Powerful AI systems like GPT-4 aren’t going to replace large swaths of professional workers, as many have instinctively feared. But they will put them under greater pressure to be more productive and faster at what they do. They will raise the bar on what is considered acceptable output and usher in an era of ultra-efficiency unlike anything we’ve seen before.
That is what partly happened to professional translators and interpreters. As artificial intelligence tools like Google Translate and DeepL grew in popularity among business customers, many translators feared they would be replaced. Instead, they were expected to increase their output.
Before the advent of translation tools, a professional would be expected to translate between 1,000 and 2,000 words a day, according to Nuria Llanderas, who has been a professional interpreter for more than 20 years. “Now they are expected to manage 7,000,” she says.
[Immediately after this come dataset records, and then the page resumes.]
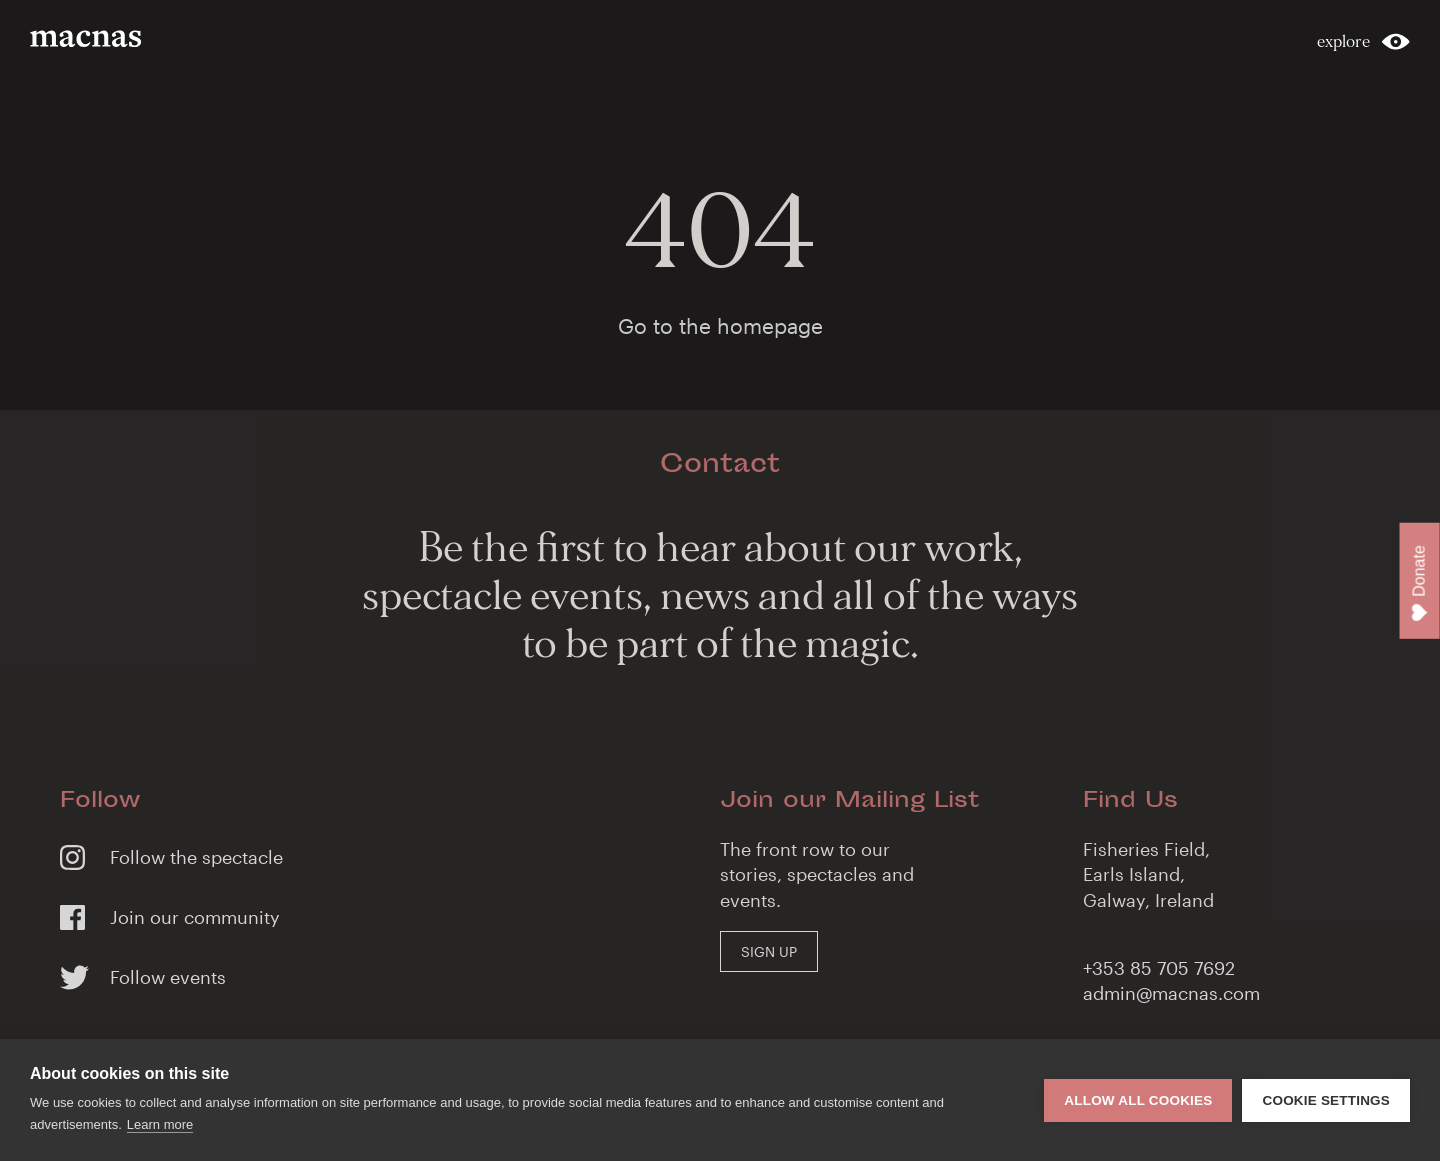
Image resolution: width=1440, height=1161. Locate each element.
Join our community (195, 917)
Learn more (160, 1124)
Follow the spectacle (196, 857)
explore (1343, 41)
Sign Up (769, 951)
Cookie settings (1326, 1100)
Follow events (168, 977)
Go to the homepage (720, 325)
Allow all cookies (1138, 1100)
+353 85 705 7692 (1159, 968)
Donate (1420, 583)
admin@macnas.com (1171, 993)
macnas (88, 39)
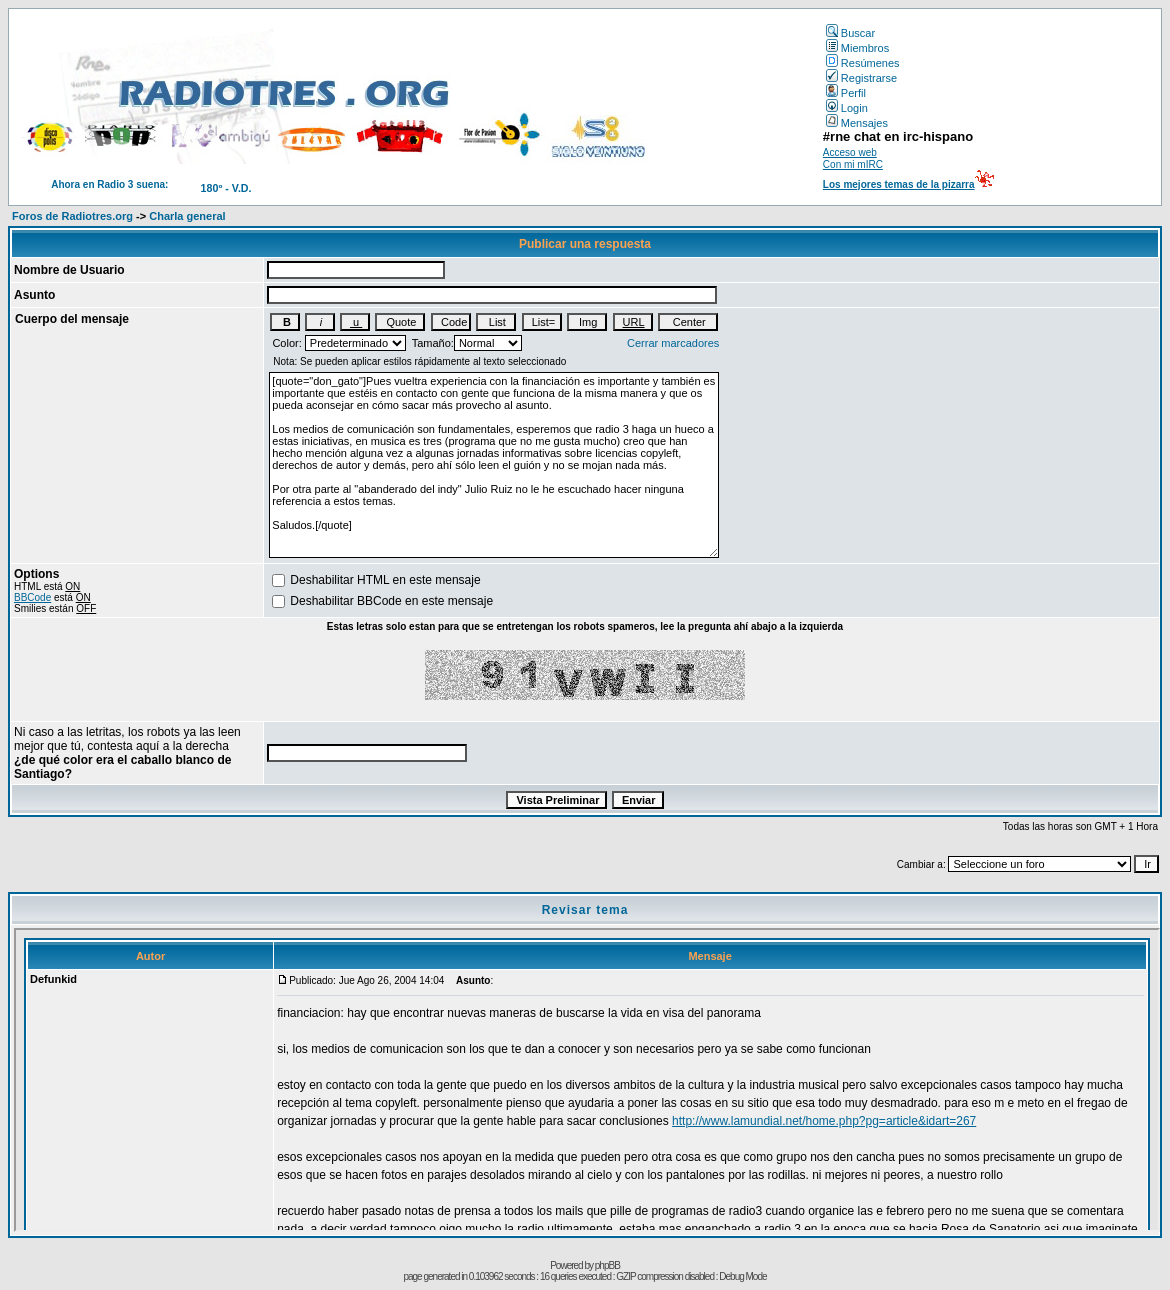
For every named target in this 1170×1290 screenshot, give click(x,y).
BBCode (32, 597)
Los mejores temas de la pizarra (899, 184)
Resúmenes (863, 63)
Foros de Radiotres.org (72, 216)
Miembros (857, 48)
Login (847, 108)
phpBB (607, 1265)
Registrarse (861, 78)
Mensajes (857, 123)
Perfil (846, 93)
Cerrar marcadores (673, 343)
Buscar (850, 33)
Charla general (187, 216)
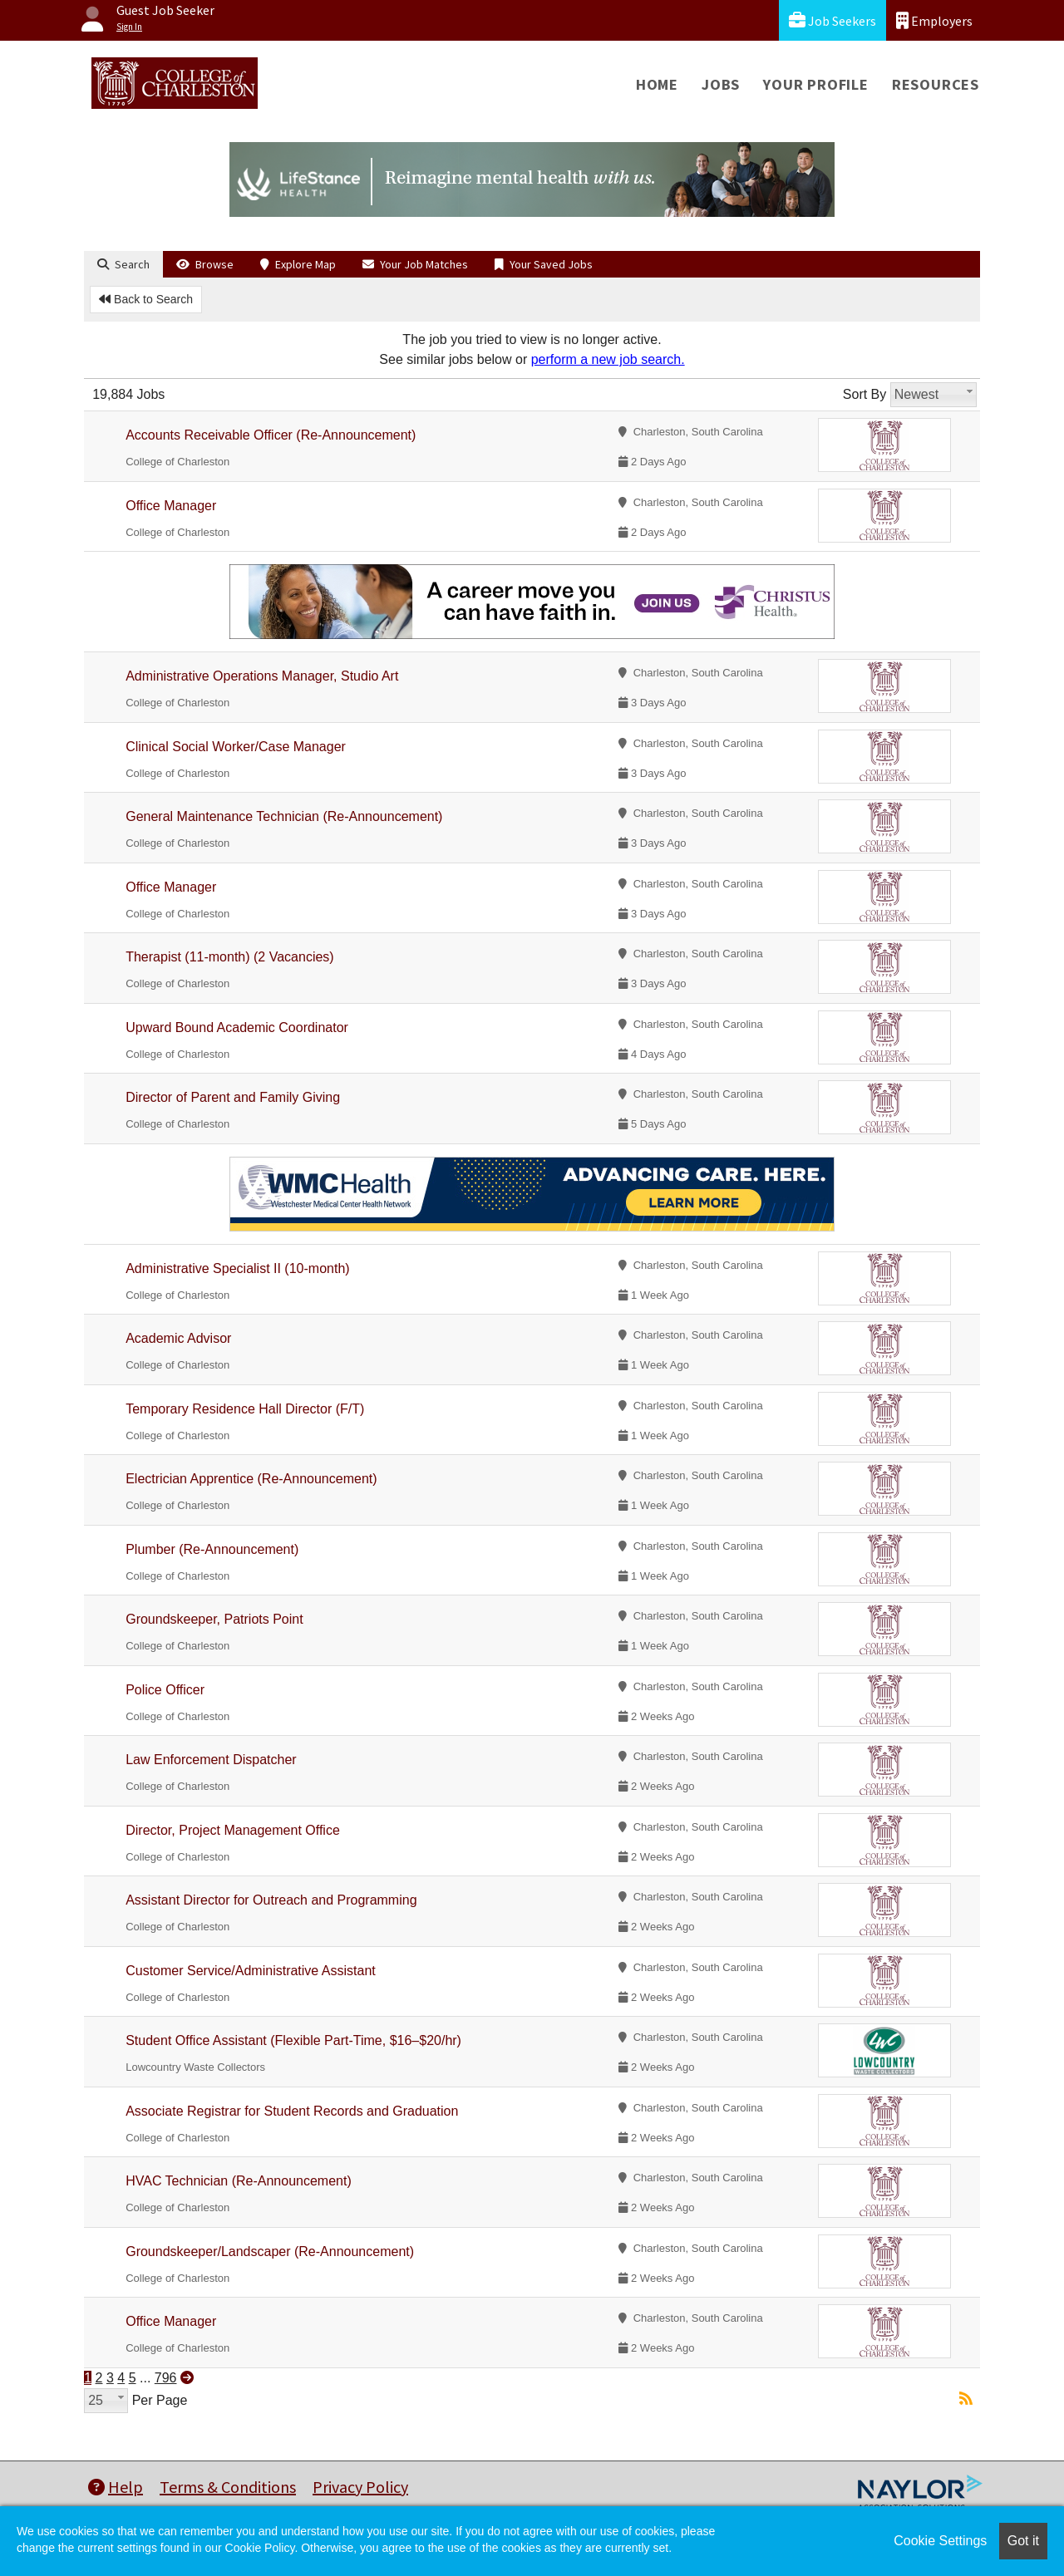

Her industry peers have predicted more AI systems will start supporting them on simultaneous translation, but that could also mean more work for the human translators in practice, checking that the machine’s output isn’t wrong.
It will also raise the bar on the humans’ performance. “With the extra help you have no excuses to leave anything out,” Llanderas adds.
Much of this is typical of the march of technology. Smartphones allowed us to be connected to work at all times. Slack allowed us to communicate with more people inside a company, more seamlessly. But such tools also kept us further chained to work, squeezing out minutes in the day that workers might have used in the past for contemplation, strategic thinking or just taking a breather.
GPT-4 clearly has the potential to wring more value out of human workers, but it may well come at the cost of our mental energy. However brilliant these models become, watch out for how they might take you a tiny step closer to burnout.